▶ What is being asked
Copy all lines below containing "Collapse".

Exercise inputs Start Marker

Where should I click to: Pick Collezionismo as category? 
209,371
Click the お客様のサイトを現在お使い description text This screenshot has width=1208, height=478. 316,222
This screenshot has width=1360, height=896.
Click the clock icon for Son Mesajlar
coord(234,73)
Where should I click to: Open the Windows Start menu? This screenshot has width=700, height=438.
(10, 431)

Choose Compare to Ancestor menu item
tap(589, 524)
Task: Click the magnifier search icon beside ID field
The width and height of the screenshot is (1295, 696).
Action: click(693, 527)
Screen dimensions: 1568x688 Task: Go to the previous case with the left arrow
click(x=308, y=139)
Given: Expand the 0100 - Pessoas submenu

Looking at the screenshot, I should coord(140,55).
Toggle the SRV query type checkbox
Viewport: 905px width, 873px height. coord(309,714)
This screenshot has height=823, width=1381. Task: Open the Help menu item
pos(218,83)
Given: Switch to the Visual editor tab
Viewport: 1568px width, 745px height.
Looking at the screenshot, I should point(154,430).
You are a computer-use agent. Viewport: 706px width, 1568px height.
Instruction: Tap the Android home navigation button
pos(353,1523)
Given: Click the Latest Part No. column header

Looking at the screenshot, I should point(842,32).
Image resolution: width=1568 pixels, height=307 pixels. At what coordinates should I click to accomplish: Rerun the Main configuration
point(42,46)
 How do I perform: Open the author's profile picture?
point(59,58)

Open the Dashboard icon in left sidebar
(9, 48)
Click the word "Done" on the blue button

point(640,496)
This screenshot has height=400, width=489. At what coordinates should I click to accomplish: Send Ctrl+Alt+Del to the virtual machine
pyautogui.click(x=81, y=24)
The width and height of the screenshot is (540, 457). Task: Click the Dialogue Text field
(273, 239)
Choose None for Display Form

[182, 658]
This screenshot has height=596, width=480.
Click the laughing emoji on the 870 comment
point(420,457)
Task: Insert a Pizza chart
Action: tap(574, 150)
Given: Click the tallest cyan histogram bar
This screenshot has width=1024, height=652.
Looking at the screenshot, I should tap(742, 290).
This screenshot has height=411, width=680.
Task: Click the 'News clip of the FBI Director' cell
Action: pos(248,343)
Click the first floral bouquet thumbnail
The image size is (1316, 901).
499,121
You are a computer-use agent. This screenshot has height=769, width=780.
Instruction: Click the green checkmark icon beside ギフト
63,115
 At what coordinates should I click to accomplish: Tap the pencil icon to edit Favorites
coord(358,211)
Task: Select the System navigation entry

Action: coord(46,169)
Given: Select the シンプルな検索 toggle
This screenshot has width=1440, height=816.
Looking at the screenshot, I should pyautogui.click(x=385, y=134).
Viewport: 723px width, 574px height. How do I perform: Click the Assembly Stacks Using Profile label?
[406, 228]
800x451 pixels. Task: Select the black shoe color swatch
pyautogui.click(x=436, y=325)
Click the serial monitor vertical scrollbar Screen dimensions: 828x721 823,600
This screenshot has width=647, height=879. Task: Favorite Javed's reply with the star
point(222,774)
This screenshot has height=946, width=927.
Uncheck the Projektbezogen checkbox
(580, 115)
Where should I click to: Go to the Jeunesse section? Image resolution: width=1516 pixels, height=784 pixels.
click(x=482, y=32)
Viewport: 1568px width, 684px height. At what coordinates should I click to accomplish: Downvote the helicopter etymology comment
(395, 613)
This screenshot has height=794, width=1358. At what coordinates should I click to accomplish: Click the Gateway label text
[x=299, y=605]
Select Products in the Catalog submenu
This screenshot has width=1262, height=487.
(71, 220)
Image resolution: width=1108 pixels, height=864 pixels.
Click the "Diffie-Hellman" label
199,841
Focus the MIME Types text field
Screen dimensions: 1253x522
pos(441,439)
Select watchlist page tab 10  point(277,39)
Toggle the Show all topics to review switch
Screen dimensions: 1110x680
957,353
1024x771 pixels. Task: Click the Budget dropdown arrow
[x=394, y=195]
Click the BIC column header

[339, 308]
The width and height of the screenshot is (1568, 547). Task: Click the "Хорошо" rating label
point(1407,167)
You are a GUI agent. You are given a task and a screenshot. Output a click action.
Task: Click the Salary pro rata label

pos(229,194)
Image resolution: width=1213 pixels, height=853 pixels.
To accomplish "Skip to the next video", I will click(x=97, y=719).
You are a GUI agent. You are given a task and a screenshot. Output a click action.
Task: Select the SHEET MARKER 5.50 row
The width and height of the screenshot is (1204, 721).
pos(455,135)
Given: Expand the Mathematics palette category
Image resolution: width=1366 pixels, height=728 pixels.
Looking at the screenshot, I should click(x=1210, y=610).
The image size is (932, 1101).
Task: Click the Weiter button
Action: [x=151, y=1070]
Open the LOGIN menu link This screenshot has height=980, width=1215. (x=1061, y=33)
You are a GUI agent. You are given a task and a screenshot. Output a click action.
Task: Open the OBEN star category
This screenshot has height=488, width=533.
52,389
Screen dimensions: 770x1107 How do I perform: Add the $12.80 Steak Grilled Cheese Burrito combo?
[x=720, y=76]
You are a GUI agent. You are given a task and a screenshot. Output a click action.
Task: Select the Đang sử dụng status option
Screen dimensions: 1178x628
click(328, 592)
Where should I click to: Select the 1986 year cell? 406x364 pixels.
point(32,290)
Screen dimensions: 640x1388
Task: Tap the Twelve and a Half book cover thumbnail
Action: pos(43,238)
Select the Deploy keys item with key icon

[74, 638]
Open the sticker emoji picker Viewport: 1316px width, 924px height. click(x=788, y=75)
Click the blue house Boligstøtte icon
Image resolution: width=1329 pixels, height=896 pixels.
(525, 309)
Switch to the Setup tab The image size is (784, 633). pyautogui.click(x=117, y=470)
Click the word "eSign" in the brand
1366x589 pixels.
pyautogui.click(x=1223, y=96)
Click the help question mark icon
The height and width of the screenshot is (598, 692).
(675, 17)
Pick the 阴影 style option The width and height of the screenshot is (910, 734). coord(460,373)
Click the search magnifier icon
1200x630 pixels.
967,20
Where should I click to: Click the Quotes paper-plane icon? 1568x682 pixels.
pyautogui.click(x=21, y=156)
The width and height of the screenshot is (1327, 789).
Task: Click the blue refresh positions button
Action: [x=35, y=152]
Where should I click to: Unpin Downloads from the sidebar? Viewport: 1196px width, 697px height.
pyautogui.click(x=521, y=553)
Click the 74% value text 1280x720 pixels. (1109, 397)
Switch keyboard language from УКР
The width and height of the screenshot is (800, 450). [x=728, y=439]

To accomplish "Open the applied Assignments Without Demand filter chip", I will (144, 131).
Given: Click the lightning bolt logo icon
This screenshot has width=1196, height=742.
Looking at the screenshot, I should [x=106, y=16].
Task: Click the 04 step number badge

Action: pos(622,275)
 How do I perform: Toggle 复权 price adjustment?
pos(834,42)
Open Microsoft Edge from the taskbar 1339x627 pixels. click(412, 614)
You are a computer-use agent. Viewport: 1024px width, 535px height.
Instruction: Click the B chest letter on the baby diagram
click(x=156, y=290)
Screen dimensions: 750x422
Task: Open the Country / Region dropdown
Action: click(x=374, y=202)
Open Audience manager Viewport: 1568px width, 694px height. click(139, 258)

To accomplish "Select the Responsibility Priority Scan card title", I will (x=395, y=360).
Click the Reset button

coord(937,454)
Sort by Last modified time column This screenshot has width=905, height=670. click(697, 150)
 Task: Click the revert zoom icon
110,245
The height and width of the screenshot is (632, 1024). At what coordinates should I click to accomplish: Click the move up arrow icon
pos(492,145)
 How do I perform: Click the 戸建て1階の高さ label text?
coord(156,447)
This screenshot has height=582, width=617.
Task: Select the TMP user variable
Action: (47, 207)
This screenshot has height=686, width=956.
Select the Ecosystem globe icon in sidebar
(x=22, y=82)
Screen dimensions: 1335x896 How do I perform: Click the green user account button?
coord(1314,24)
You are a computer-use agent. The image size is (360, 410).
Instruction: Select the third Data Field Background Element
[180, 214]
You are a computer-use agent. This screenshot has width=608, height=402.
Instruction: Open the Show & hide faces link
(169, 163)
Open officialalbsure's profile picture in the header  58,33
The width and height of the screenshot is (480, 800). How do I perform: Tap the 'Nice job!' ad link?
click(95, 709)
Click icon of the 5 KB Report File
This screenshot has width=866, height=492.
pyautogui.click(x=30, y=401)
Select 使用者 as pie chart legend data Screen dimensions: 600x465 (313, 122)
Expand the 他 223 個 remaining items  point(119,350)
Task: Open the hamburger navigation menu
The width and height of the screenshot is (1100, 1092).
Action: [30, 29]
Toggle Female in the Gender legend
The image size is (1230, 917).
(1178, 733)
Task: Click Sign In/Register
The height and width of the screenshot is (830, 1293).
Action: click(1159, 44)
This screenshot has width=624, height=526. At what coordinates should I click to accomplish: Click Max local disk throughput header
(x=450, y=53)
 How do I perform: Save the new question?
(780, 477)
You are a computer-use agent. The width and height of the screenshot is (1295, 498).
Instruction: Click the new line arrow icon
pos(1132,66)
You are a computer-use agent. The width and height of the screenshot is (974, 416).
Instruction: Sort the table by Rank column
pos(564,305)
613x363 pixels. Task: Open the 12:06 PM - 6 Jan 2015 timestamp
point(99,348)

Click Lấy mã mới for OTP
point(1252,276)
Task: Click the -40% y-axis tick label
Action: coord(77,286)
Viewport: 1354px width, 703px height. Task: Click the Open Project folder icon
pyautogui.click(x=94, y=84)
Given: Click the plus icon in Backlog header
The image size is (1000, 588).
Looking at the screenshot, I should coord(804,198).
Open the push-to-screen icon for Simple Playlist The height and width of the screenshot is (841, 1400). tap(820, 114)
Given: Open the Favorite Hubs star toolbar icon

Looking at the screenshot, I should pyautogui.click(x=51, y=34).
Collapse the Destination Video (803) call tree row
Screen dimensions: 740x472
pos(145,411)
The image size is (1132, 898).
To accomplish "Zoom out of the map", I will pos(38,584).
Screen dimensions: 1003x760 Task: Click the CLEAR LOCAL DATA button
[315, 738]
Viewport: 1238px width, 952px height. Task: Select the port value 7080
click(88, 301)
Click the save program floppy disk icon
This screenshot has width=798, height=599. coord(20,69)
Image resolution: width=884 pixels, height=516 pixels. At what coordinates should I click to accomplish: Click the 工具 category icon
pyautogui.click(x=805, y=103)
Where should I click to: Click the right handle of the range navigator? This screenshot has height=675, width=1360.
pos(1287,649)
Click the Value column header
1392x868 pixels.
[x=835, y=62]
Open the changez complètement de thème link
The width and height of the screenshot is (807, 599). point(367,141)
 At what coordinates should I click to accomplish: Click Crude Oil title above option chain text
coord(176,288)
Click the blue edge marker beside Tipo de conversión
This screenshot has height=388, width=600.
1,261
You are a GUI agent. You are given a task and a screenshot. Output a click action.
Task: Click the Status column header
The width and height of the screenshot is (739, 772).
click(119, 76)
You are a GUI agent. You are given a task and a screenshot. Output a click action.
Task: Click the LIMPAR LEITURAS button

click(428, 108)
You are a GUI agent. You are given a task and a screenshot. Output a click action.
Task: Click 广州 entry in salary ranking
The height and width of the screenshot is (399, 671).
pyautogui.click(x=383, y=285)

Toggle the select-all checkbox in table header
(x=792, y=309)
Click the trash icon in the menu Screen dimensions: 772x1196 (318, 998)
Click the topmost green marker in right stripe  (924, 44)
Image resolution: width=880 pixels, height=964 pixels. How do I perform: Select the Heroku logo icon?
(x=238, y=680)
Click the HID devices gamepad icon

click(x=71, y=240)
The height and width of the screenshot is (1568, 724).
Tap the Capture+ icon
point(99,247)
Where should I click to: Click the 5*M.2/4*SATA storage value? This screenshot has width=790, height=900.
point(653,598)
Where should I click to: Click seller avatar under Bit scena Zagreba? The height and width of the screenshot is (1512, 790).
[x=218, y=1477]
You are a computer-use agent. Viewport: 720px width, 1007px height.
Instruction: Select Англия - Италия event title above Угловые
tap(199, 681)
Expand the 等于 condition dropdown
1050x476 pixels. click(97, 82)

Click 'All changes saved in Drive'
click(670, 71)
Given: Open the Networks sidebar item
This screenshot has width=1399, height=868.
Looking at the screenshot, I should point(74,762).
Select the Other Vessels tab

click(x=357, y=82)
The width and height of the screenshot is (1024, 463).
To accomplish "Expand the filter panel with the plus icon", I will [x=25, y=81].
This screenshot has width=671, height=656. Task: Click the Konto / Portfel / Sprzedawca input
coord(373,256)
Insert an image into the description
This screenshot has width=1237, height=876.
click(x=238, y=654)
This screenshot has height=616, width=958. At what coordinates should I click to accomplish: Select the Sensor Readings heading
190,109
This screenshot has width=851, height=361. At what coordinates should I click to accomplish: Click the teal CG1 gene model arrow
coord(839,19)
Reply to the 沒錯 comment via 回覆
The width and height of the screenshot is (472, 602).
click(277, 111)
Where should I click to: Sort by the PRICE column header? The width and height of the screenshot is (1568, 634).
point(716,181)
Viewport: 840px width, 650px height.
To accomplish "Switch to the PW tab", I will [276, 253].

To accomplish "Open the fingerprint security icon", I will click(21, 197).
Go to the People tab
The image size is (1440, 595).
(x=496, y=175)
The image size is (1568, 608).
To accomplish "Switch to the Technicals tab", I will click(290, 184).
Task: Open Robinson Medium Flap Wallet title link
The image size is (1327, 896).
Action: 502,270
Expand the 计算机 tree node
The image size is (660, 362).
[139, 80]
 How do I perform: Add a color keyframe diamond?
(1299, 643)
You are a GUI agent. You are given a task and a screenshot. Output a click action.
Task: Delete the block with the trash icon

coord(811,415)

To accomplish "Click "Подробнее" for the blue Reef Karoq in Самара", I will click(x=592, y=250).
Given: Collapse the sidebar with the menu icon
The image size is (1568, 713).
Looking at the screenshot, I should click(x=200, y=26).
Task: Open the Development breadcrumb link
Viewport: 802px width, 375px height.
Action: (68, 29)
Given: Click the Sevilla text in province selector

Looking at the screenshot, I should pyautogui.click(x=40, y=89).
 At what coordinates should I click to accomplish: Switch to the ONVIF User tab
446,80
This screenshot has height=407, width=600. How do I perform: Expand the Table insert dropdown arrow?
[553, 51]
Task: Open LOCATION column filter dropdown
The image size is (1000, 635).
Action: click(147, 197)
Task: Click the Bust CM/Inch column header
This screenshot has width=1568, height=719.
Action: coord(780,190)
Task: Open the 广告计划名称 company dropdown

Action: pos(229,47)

Exercise inputs End Marker

▶ Answer space
Collapse the Destination Video (803) call tree row
Given: Collapse the sidebar with the menu icon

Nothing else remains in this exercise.